Brooding is a cousin of worry. Both are intensely self-focused, and both involve trying to inhabit a moment that’s not now. But while worry looks forward, brooding looks back—an even more pointless exercise. Brooders lose perspective as molehills become mountains, and slights become capital crimes.
But brooders are ahead of bottlers in one respect: In their attempt to solve their problems, brooders are at least “feeling their feelings”—meaning, aware of their emotions. While brooders may not be in danger of emotional leakage, though, they might drown in a flood. When you brood, your emotions don’t gain strength by being pressurized in a bottle, but they do gain strength.

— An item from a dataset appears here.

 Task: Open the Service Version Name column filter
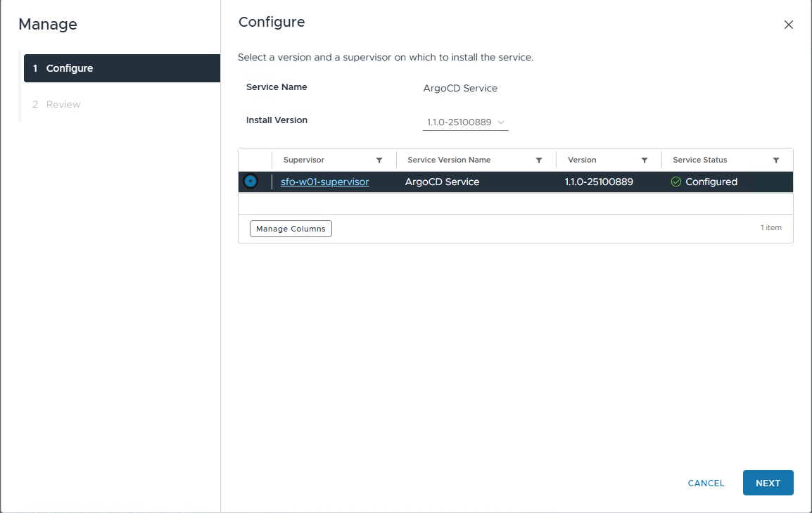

With brooders, emotions become more powerful in the same way a hurricane does, circling and circling and picking up more energy with each pass.
Like bottlers, brooders usually have the best of intentions. Ruminating on uncomfortable feelings offers a comforting illusion of conscientious effort. We want to deal with our unhappiness or to learn how to cope with a difficult situation, so we think it through—then think, and think, and think some more. At the end, we are no closer to resolving the issue at the core of our distress.
Brooding also makes you more likely to blame yourself with questions such as “Why do I always react like this?” and “Why can’t I handle this better?” Like bottling, it takes up massive amounts of intellectual energy. It’s exhausting and unproductive.
What to Do Instead
Whatever we may think we’re accomplishing by bottling or brooding, neither strategy serves our health or our happiness. When we don’t go directly to the source, we miss the ability to really deal once and for all with what’s causing our distress.
If I held a stack of books away from my body, with my arms straight out in front of me, I’d be OK for a few minutes. But after two minutes … three minutes … 10 minutes, my muscles would begin to shake. This is what happens when we bottle. Trying to keep things at a stiff arm’s length can be exhausting. So exhausting, in fact, that we often drop the load.
But when I hold the books tight to my body, hugging them as if to crush them, my arm muscles will also begin to shake. In this position, my arms and hands are clenched—closed and unable to use to do anything else. This is what happens to us when we brood.
In both cases, we lose our ability to be fully engaged with the world around us: to hug our children, to be present with a colleague, to create something new, or to simply enjoy the smell of the newly mowed grass. Openness and enthusiasm are replaced by rules, confining stories from the past, and invidious judgments, and our ability to solve problems and make decisions actually declines. These rigid postures stop us from being agile when we need to deal with life’s stressors.
Of course, sometimes these coping strategies may be the best course of action. It’s when these methods are used as default coping methods, as they often are, that they become counterproductive and actually embed the hooks deeper and deeper.